[Stored data]
'''

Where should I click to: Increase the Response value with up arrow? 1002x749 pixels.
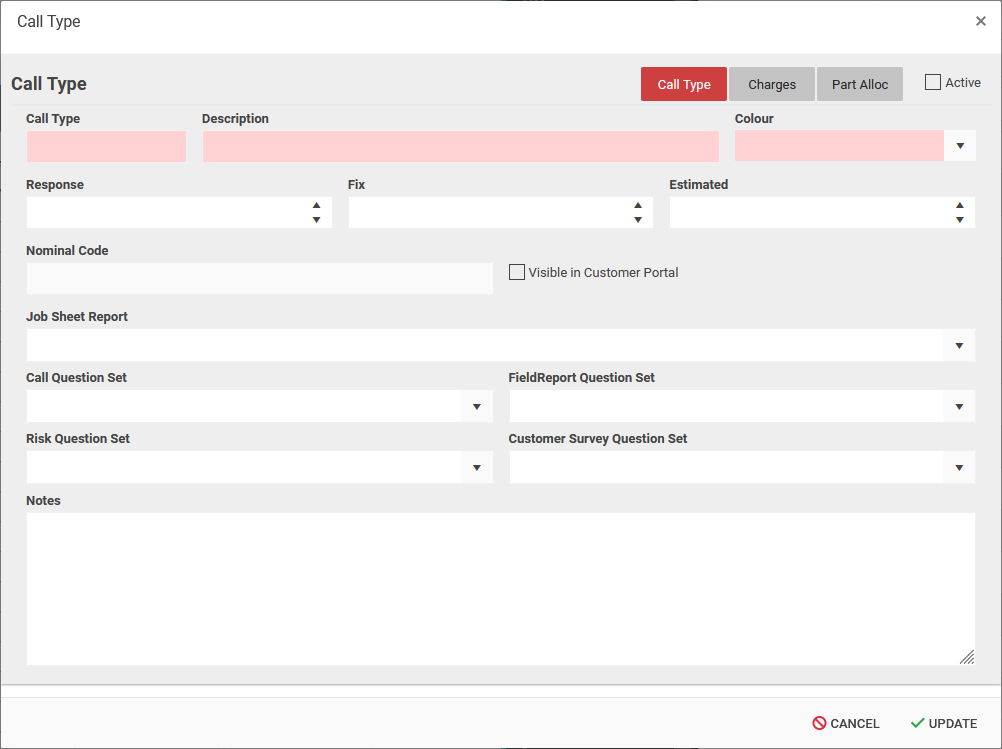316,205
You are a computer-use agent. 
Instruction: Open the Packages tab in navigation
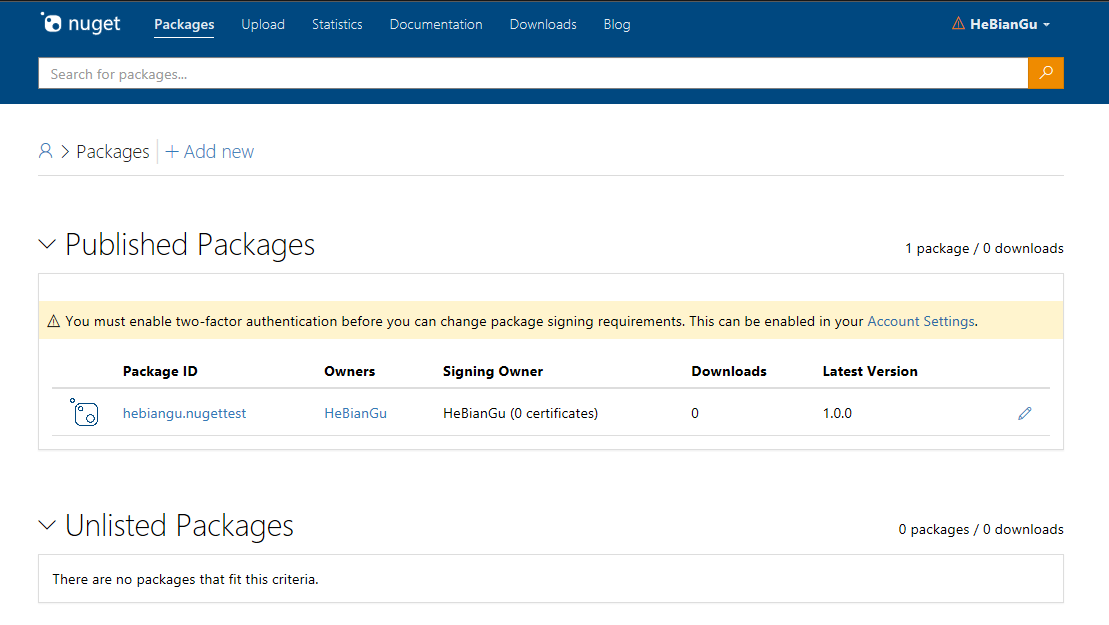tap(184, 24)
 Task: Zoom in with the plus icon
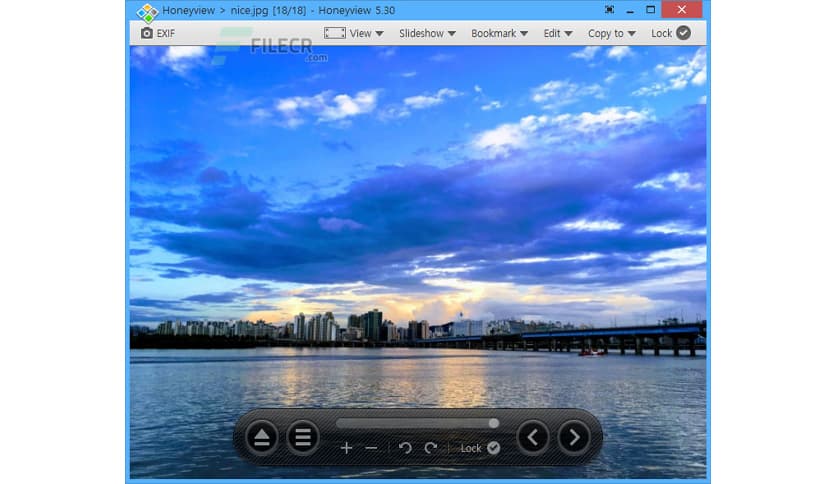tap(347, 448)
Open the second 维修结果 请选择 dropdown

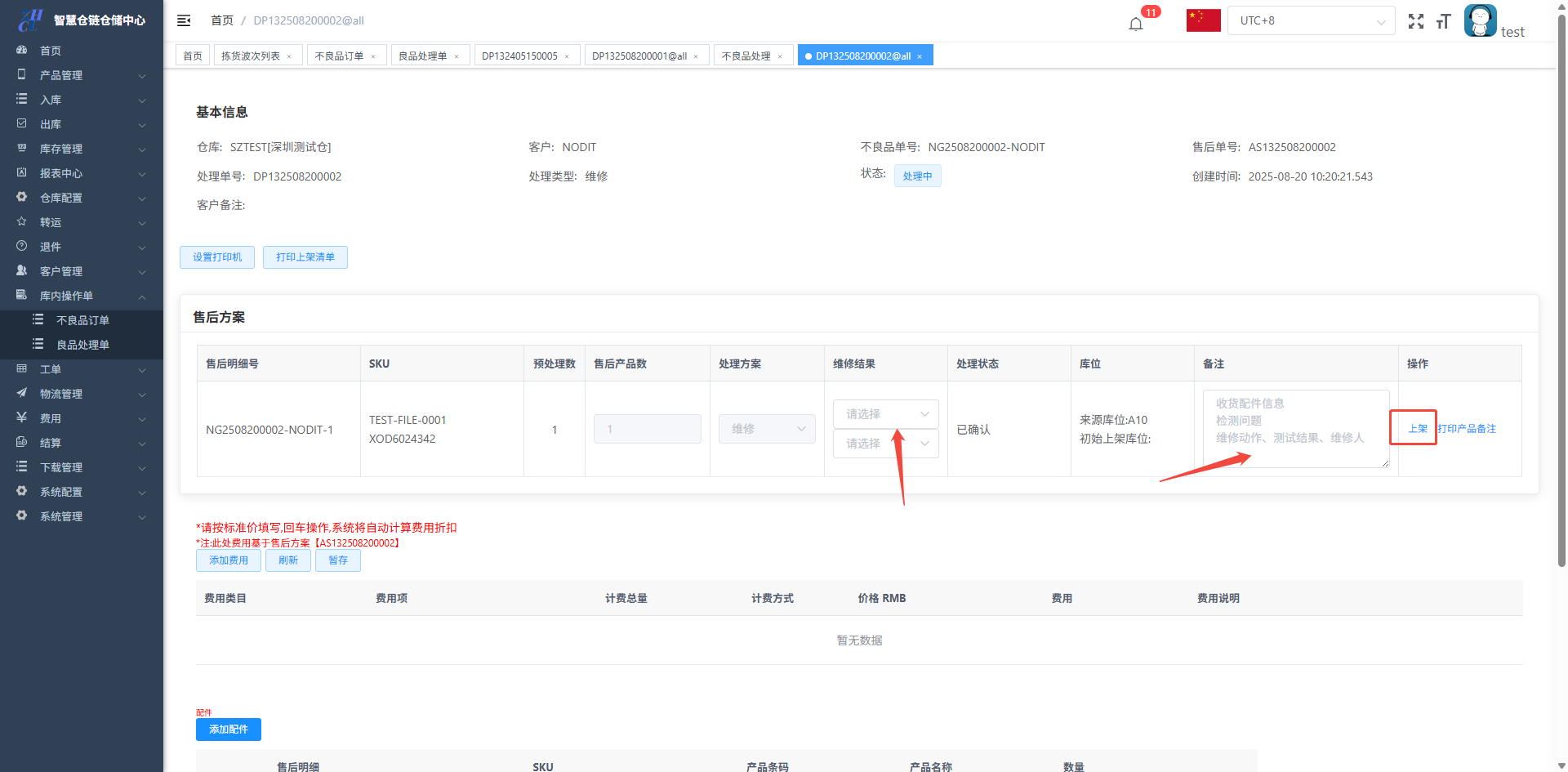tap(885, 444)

'''
'''

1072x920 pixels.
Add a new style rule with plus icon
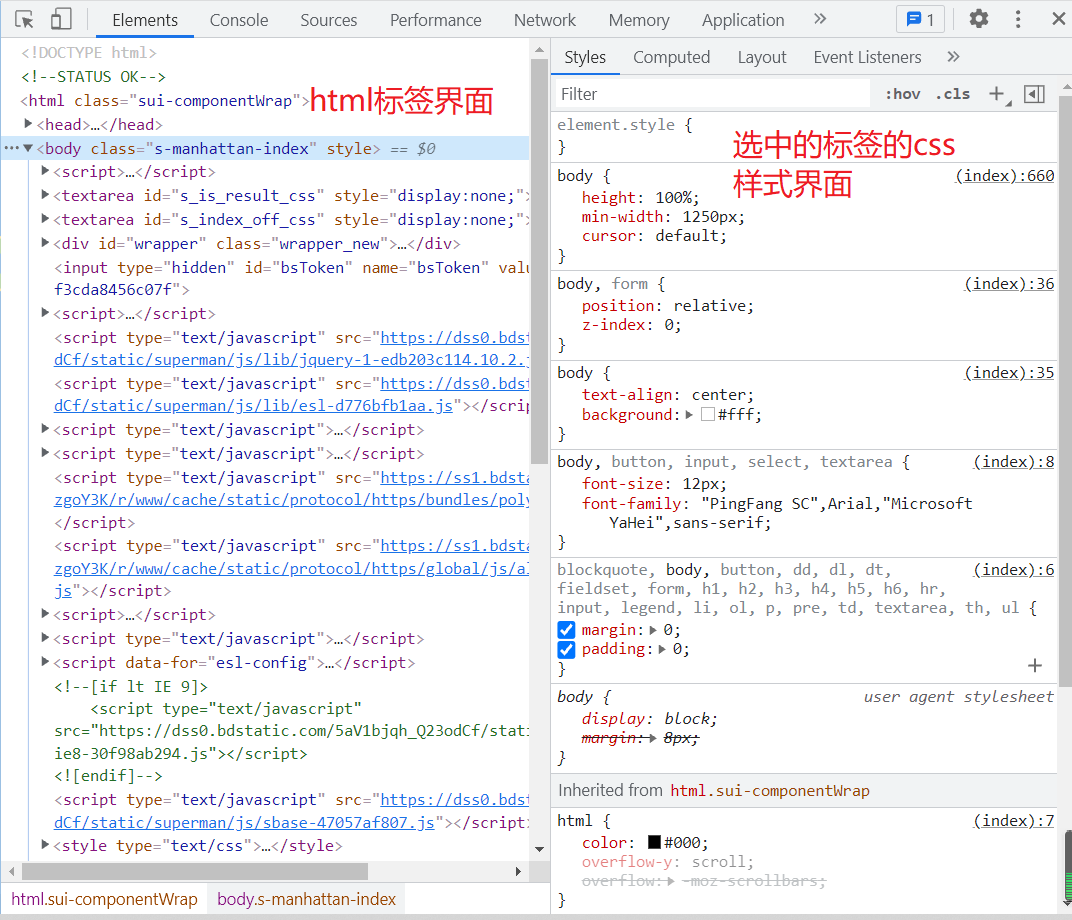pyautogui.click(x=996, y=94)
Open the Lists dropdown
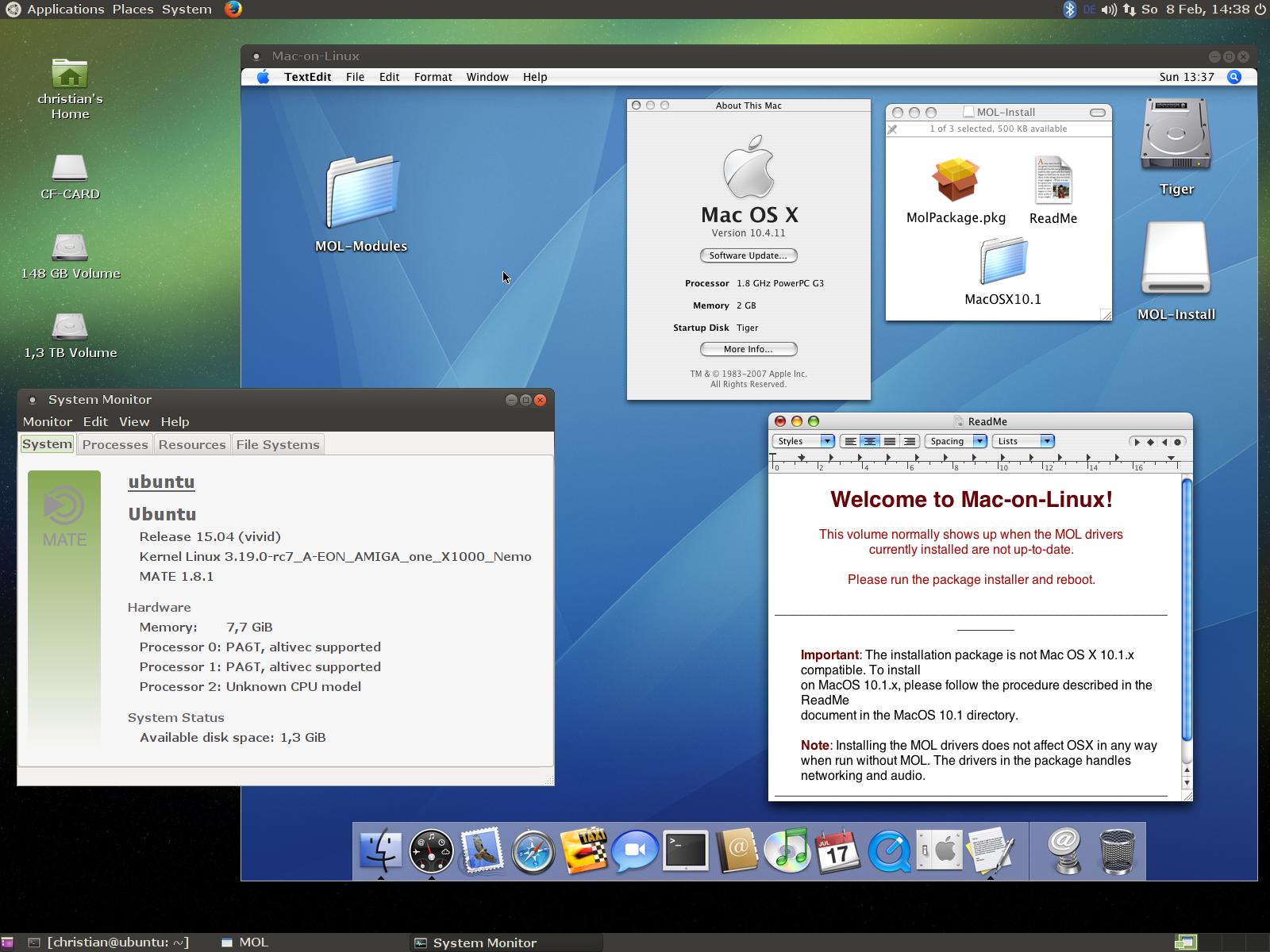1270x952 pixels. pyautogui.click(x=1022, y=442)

'''
'''

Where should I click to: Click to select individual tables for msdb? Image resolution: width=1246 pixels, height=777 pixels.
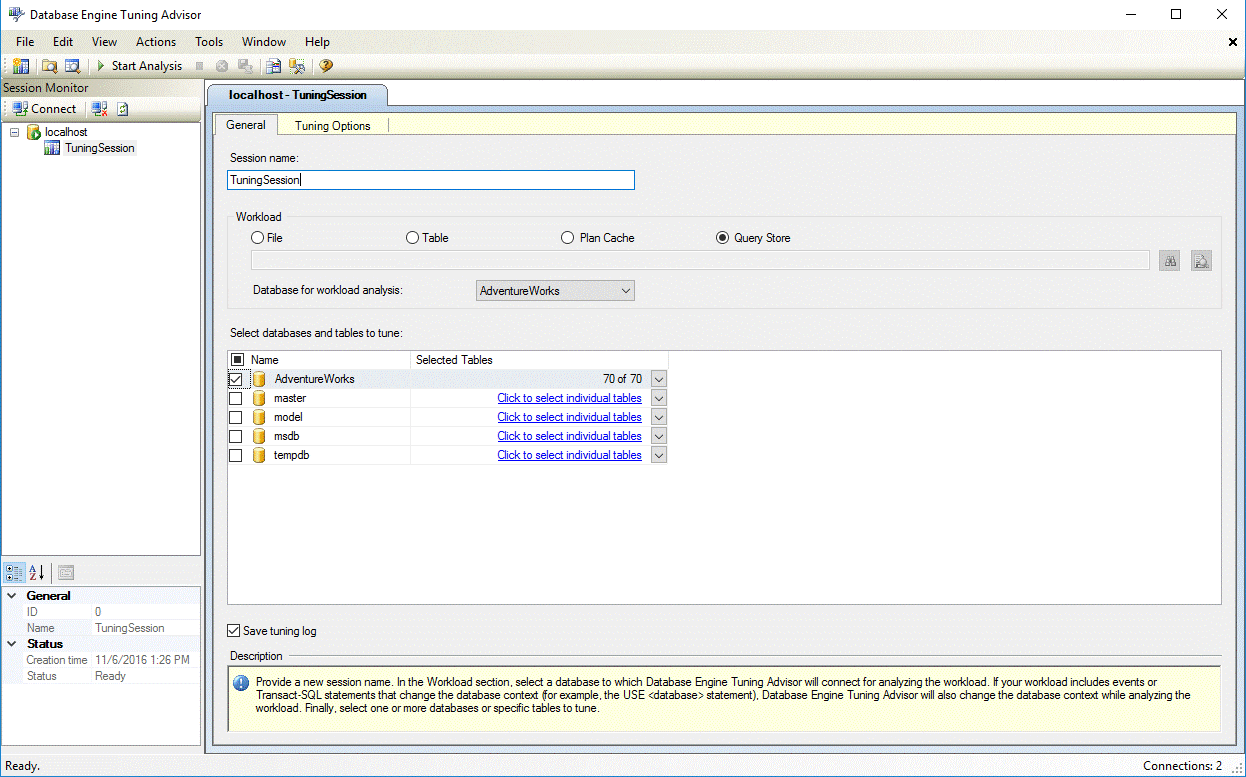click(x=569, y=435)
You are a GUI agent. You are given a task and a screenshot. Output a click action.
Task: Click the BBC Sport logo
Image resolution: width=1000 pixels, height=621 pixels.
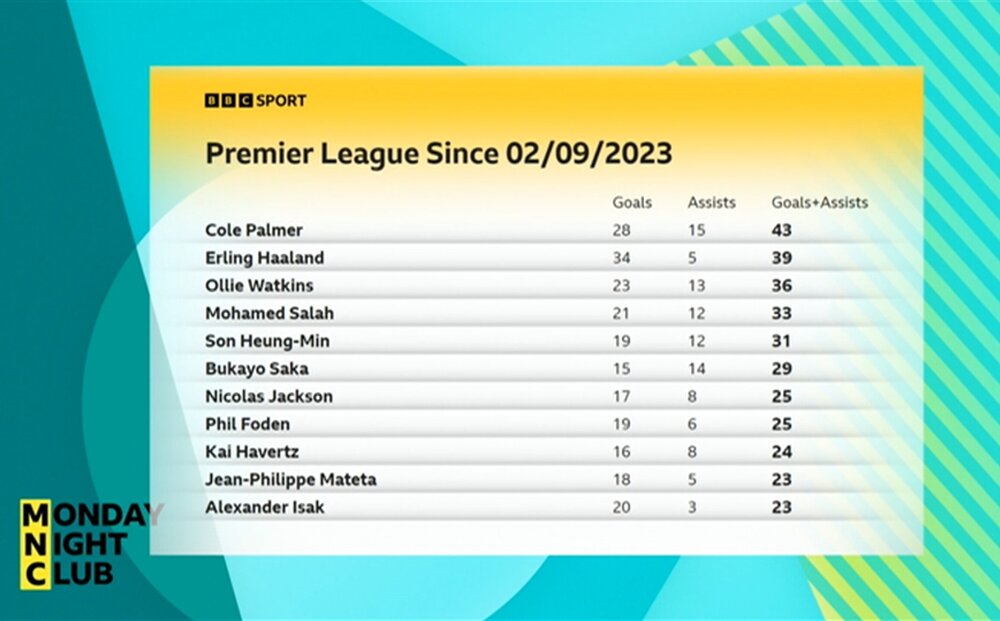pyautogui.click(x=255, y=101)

'''

PROBLEM TO WORK ON: Work out how many lines above contain the word "agent". Give only the number.

YOUR RESPONSE: 2